During the evaluate phase 255, an input voltage can be applied and
the voltage can be integrated via the differential synapses 225 on
the nodes electrode and each synapse 225 undergoes negative
feedback. During the feedback phase 260, a positive feedback can be
applied to the electrode via a voltage-keeper circuit and the
synapse 225 undergoes an update which is opposite in direction to
that which is received during the evaluation phase 255 and it
proceeds for a variable time. A bias input line can be modulated
such that bias weights do not receive a Hebbian portion of the
weight update in order to prevent occupation of a null state during
the feedback phase 260. The input space can be partitioned when a
collection of the AHaH nodes 240 fall randomly into many attractor
states.
A synaptic normalization can be performed to decay the memristors
265 in order to operate them within their dynamic range and to
prevent saturation over time. The frequency of synaptic
renormalization can be reduced as the dynamic range of the
memristors 265 increases. The AHaH plasticity rule 250 transitions
from Anti-Hebbian to Hebbian learning as a function of a feedback
parameter governing the amount of positive feedback or Hebbian
learning.
The Hebbian portion of the update must decrease in magnitude or
transition to the Anti-Hebbian as the magnitude of the
post-synaptic activation becomes large. The AHaH node 240
bifurcates the input space 210 as cleanly as possible and a
collective of AHaH nodes 240 each occupying distinct attractor
states can distinguish features. If the input pattern 210 falls on
one side of the decision boundary, the output of the AHaH node 240
is positive, while it is negative if it is on the other side of the
boundary. The output AHaH node 240 is an efficient binary encoding
representing one natural independent component of the input data
distribution.
The core operation of a collection of AHaH nodes 240 is spatial
pooling of input lines into temporally independent components (IC),
collapsing the large input space, and outputting stable binary
labels for input features. Each temporally correlated group of
inputs forms independent components (IC) and the AHaH rule 250
binds these inputs together by assigning them synapses 225 of the
same sign. Once each AHaH node 240 has settled into unique
attractor states, the collective can output a binary label for each
input feature, converting large, sparse, incomplete, noisy patterns
into small, complete, noise-free binary patterns.

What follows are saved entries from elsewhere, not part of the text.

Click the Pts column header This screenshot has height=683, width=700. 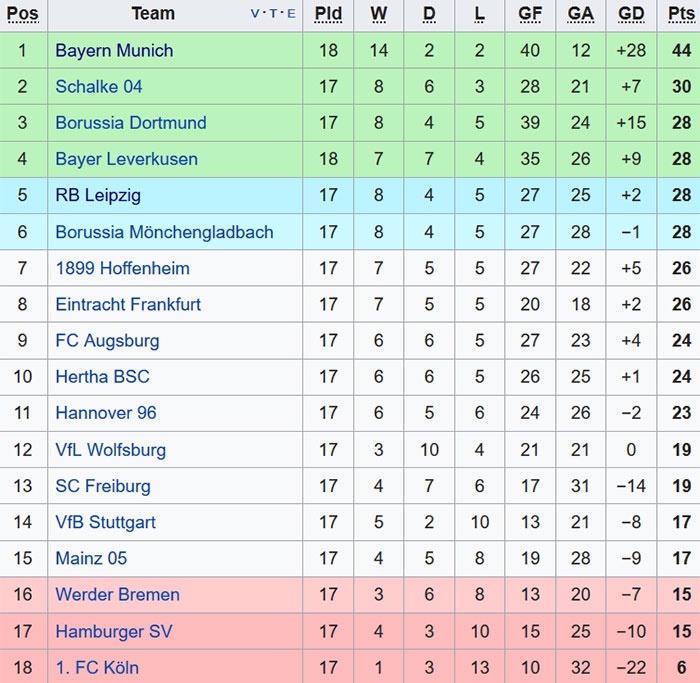click(681, 14)
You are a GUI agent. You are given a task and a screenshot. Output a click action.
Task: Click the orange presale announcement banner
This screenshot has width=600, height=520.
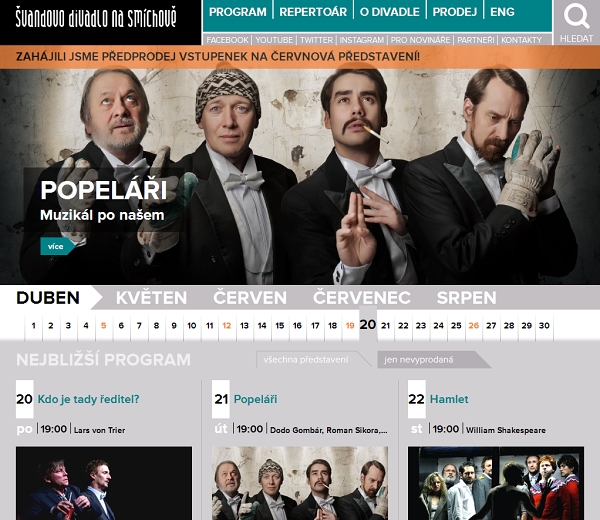[300, 57]
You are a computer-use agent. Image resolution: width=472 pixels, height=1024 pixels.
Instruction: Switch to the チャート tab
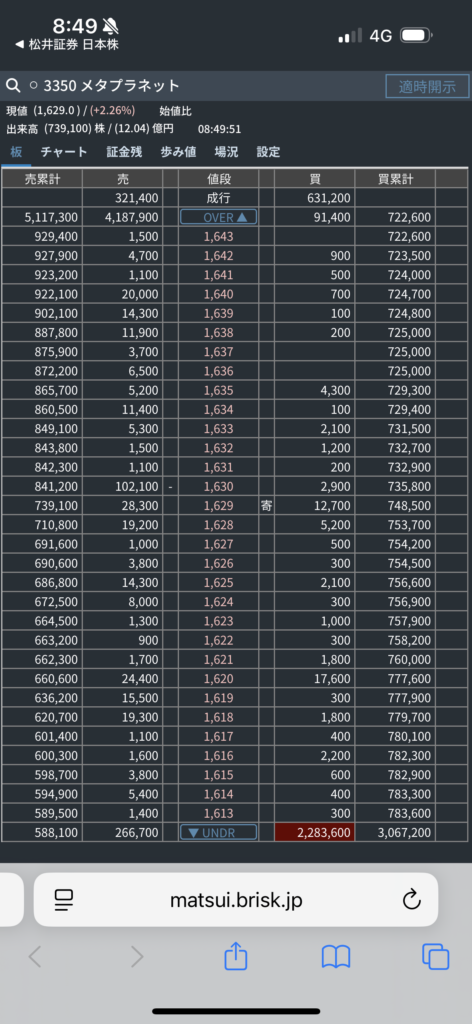63,152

The output of the AHaH module 215 that forms a stable bit pattern
can then be provided as an input to a content-addressable memory
230 for further reduction of dimensionality. In general,
content-addressable memory (CAM) is a special type of computer
memory used in certain very high speed searching applications. It
is also known as associative memory, associative storage, or
associative array. The maximally efficient binary labels 280 for
regularities present in the input to the AHaH module 215 can be
generated as output by the content-addressable memory 230. Other
methods for dimensionality reduction of binary vectors exist, for
example, Least-Recently Used Cache (LRUC), Least Frequently Used
Cache (LFUC), Adaptive Caches, etc. In each case, the problem is
simply one of taking a small number of binary vectors existing in a
higher dimensional space (128 32-bit vectors, for example) and
reducing this to a maximally efficient binary encoding (128 7-bit
vectors).
FIG. 4 illustrates a high level flow chart of operations
illustrating logical operational steps of a method 300 for
extracting features utilizing the AHaH module 152, in accordance
with the disclosed embodiments. It can be appreciated that the
logical operational steps shown in FIG. 4 can be implemented or
provided via, for example, a module such as module 154 shown in
FIG. 1 and can be processed via a processor such as, for example,
the processor 101 shown in FIG. 1. Initially, the large and likely
sparse input stream 210 can be presented to the synaptic matrix 225
with respect to the AHaH module 215, as indicated at block 310.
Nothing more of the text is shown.